**TASK ITEM**
Within the records, how many lines hold the word "tweet"? State that number alone.
*** RECORDED INFORMATION ***
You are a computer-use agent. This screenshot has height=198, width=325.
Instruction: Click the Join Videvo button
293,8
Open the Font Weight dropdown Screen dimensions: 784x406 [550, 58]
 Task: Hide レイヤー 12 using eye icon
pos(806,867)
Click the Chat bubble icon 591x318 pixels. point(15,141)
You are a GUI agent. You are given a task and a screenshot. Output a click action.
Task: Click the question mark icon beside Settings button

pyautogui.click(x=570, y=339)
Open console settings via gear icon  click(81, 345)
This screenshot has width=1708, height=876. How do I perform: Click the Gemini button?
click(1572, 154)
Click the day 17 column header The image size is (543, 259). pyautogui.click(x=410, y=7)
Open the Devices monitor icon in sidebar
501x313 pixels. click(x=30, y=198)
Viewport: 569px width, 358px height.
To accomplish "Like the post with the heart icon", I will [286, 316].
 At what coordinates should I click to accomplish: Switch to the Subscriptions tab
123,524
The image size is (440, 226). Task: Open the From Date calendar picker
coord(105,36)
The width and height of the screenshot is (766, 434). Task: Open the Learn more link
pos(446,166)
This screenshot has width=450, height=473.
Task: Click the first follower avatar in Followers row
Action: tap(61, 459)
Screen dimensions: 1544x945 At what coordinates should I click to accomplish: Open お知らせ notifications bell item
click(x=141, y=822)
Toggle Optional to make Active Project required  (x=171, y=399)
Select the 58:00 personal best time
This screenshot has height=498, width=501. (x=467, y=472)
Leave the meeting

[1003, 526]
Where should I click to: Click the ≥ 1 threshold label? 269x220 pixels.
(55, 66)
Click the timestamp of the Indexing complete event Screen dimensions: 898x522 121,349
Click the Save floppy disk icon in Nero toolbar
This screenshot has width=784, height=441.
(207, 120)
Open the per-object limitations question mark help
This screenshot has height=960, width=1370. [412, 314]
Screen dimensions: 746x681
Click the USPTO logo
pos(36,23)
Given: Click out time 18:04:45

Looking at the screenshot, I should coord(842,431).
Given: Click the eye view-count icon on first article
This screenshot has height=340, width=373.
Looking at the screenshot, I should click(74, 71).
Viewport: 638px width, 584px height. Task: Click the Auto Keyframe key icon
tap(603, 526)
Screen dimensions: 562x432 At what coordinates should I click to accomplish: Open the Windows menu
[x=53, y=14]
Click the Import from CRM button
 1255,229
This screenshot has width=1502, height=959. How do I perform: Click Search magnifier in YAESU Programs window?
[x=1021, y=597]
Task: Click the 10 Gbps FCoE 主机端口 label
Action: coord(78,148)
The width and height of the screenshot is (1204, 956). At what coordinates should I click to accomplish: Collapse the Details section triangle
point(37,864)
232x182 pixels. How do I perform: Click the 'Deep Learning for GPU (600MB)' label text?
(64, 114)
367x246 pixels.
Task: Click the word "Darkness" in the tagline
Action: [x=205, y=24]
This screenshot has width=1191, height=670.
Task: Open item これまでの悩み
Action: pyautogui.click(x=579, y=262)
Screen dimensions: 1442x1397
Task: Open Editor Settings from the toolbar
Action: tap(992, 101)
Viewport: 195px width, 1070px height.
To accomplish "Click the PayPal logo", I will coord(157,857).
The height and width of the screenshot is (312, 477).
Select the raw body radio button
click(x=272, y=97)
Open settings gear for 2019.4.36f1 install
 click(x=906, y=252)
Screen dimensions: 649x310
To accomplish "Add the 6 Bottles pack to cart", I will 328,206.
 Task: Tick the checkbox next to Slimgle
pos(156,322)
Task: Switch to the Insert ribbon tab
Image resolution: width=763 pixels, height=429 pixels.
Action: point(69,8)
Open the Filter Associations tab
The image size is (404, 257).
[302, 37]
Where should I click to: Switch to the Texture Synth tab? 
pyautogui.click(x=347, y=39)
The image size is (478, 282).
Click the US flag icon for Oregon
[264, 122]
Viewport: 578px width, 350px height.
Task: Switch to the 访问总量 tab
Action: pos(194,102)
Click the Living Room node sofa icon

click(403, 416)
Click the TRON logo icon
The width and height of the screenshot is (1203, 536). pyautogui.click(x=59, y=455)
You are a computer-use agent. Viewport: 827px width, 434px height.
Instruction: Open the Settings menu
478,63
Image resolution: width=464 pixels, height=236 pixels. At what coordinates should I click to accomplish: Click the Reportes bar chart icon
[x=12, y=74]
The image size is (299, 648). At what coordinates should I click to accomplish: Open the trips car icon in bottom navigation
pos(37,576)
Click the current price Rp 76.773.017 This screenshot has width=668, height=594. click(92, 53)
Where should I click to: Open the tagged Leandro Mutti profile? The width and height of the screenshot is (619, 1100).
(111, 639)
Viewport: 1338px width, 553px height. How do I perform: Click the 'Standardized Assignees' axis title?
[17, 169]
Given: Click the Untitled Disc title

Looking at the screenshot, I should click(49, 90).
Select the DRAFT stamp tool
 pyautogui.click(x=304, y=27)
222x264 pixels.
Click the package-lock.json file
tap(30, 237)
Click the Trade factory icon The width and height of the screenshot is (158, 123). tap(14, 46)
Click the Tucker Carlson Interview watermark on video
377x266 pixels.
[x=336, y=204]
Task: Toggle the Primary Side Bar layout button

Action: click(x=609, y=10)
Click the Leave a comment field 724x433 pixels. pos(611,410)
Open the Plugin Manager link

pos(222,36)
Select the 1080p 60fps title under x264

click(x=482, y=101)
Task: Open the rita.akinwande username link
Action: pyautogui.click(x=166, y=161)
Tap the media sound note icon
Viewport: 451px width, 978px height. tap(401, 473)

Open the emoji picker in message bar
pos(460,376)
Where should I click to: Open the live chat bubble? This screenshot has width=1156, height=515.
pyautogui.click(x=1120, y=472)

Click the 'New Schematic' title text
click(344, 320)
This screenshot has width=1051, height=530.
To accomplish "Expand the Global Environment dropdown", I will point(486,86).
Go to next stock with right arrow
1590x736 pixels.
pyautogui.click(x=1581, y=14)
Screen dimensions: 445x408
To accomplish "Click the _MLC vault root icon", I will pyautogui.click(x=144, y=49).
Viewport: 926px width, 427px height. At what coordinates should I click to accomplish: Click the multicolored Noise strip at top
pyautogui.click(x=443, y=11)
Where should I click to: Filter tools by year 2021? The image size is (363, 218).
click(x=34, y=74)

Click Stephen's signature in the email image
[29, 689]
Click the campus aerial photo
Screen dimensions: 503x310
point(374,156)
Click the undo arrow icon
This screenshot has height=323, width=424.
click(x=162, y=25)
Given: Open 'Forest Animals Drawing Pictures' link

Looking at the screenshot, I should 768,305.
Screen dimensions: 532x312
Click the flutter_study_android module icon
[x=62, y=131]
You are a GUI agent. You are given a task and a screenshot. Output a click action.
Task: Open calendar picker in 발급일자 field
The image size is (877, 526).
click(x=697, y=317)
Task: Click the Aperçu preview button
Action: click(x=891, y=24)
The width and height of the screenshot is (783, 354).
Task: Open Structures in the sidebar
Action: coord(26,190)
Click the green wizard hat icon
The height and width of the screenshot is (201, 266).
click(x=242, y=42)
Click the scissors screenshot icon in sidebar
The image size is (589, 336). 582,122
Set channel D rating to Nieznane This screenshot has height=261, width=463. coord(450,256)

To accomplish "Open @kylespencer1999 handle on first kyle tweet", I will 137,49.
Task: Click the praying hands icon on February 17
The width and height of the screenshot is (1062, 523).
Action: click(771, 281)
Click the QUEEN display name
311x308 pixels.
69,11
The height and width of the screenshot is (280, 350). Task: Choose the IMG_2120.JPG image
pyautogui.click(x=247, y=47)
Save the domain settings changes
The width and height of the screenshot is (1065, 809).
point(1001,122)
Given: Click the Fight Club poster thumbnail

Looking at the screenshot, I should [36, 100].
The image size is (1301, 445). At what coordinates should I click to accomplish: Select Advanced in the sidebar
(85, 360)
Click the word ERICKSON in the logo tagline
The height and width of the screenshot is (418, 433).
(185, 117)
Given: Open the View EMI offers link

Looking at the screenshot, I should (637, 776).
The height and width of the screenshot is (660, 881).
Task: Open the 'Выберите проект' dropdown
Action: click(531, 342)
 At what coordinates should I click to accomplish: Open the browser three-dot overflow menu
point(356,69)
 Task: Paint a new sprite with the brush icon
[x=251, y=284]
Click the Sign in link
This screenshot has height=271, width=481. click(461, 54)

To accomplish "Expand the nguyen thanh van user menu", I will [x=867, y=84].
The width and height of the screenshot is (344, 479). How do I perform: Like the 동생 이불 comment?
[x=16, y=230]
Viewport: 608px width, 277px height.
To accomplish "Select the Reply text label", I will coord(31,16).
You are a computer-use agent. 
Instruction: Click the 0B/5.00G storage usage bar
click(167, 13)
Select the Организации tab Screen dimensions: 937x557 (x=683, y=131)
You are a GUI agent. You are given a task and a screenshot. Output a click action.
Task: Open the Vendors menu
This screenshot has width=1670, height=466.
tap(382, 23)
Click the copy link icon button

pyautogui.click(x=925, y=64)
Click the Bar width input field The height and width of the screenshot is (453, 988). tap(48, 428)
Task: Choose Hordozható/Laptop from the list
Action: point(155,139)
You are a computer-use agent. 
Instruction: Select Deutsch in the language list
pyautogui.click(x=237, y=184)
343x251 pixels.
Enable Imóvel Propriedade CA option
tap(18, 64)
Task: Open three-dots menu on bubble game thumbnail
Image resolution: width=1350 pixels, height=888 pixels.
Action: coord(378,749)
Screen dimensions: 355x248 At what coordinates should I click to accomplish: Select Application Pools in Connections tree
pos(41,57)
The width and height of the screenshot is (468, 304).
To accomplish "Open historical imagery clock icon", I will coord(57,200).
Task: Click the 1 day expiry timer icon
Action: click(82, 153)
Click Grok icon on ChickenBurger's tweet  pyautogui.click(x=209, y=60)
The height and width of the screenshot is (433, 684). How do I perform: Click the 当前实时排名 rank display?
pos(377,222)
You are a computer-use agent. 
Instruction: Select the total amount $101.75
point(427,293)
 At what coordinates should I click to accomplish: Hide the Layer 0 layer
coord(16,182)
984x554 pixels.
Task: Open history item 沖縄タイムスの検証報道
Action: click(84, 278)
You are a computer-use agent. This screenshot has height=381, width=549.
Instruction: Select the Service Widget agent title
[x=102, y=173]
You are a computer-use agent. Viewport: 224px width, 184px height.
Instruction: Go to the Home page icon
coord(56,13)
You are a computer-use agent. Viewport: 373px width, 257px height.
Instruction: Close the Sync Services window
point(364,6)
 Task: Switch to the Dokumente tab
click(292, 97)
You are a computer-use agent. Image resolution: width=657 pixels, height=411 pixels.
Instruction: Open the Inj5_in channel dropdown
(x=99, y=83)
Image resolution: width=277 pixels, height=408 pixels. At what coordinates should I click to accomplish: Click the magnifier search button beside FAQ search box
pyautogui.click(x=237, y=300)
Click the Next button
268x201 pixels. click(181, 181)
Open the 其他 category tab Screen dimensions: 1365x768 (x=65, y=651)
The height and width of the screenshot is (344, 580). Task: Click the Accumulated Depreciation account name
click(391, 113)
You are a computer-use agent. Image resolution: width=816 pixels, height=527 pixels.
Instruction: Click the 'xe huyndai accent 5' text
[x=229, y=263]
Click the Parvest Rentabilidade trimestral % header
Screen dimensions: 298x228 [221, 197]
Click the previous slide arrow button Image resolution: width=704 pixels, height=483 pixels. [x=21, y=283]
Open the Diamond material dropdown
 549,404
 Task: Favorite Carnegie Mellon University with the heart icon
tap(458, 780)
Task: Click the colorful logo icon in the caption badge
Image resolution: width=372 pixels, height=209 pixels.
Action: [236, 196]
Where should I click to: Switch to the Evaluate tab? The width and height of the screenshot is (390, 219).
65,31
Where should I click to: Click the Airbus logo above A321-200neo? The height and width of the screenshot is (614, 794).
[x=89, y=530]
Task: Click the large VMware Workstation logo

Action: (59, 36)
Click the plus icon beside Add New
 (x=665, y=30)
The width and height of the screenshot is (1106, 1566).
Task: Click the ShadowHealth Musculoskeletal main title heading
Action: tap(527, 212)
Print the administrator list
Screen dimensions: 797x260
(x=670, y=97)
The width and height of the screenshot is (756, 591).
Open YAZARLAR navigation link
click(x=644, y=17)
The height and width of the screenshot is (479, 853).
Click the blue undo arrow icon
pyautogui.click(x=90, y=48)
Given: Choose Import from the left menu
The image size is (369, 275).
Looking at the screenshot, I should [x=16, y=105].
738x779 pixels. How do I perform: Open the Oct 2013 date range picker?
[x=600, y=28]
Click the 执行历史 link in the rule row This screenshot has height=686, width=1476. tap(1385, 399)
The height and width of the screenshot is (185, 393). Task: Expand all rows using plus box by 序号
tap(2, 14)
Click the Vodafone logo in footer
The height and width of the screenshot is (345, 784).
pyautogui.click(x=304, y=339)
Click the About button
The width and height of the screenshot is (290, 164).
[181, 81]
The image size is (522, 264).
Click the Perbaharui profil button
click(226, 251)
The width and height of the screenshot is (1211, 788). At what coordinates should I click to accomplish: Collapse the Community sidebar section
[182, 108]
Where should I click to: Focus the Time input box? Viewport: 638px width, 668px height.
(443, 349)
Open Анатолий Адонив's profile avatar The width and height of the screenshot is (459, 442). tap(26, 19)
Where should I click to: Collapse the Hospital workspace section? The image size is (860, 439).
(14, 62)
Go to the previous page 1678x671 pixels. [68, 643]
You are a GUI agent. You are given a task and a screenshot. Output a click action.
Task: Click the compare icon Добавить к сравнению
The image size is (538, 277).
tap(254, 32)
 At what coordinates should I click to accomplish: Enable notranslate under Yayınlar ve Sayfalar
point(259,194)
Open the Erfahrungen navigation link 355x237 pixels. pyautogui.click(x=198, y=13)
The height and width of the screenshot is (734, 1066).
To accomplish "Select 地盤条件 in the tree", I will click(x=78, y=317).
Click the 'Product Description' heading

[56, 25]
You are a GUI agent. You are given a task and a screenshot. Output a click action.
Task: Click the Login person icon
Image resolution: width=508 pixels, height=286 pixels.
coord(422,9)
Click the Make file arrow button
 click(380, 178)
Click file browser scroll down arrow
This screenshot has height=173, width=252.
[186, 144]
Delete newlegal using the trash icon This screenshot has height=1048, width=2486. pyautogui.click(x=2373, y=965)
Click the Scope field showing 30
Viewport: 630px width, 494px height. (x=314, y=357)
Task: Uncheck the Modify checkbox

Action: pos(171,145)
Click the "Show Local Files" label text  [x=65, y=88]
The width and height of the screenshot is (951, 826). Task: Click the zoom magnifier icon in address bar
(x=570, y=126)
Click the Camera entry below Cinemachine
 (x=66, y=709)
***
**RESPONSE AREA**
2